I get it now (lies).

Credit: Turbli

Experts are also now saying to expect more turbulence in general due to climate change. Great news! Just grand!

“Warmer air from CO2 emissions is increasing windshear in the jet streams, strengthening clear-air turbulence,” said a study from the University of Reading in the UK.

The study’s co-author, Professor Paul Williams, said one of the ways to navigate out of this increase is to invest in turbulence detection and forecasting systems, “to prevent the rougher air from translating into bumpier flights in the coming decades”.
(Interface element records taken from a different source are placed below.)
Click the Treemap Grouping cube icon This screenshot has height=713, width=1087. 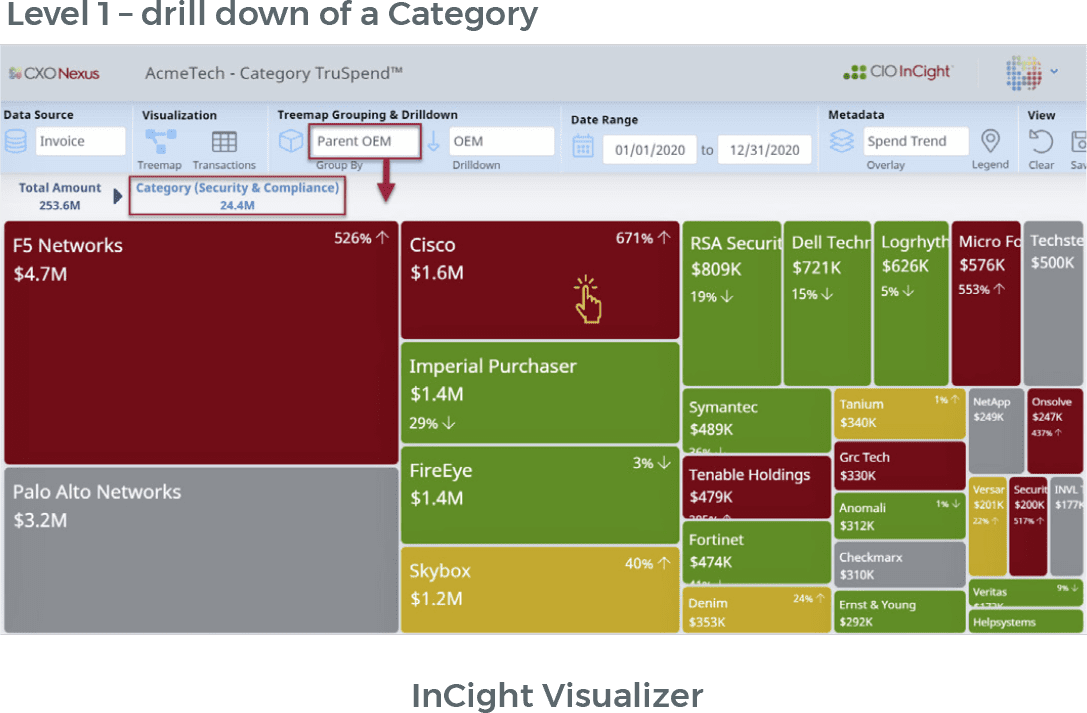291,139
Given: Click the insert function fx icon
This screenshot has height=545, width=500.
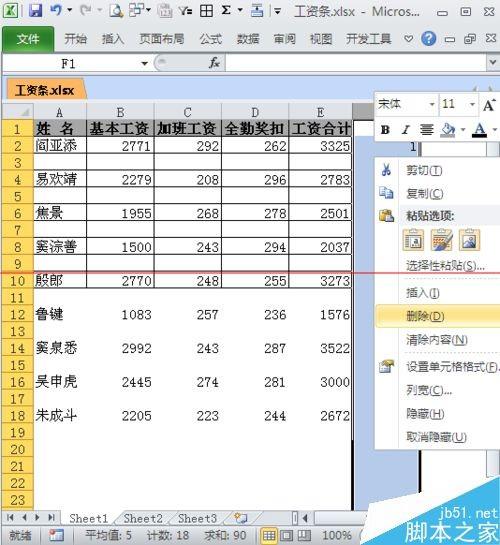Looking at the screenshot, I should [x=214, y=63].
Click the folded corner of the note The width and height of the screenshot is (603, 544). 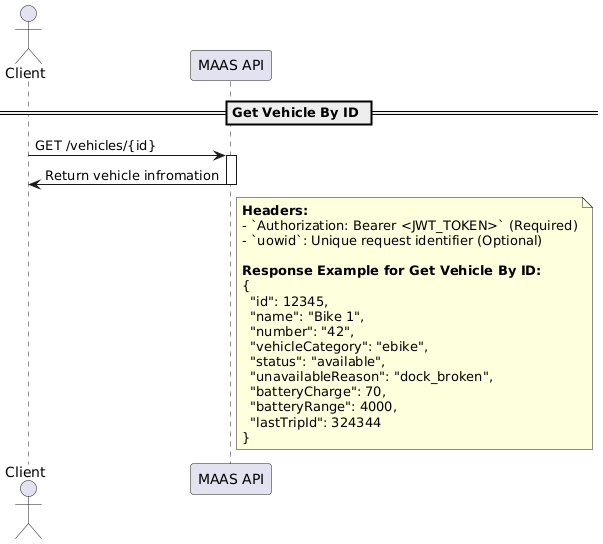point(588,204)
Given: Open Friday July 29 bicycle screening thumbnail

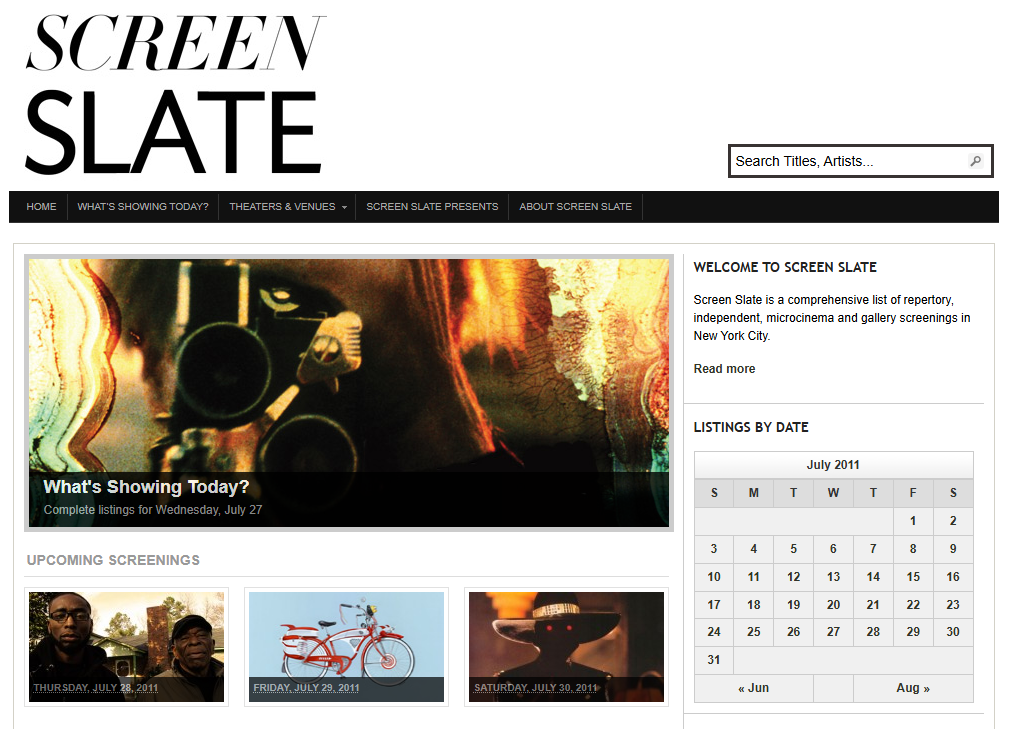Looking at the screenshot, I should point(346,646).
But what do we do in the meantime? I mean, earlier this month a Hawaiian Airlines flight from Honolulu to Sydney got so shaky that passengers literally “hit the roof” of the plane. Pure nightmare fuel.

Will I perpetually have the “It’s going to be a bumpy ride” quote from Harry Potter in my head every time I board a commercial plane?

“Nobody should stop flying because they’re afraid of turbulence, but it is sensible to keep your seat belt fastened all the time, unless you’re moving around, which is what the pilots do,” Williams said, per the BBC.

“That is almost a guarantee that you will be safe even in the worst turbulence.”

Solid advice.

Remember back in February when seven people were injured on a QantasLink flight from Brisbane to Hervey Bay?

Yeah, let’s not do a repeat of that, please.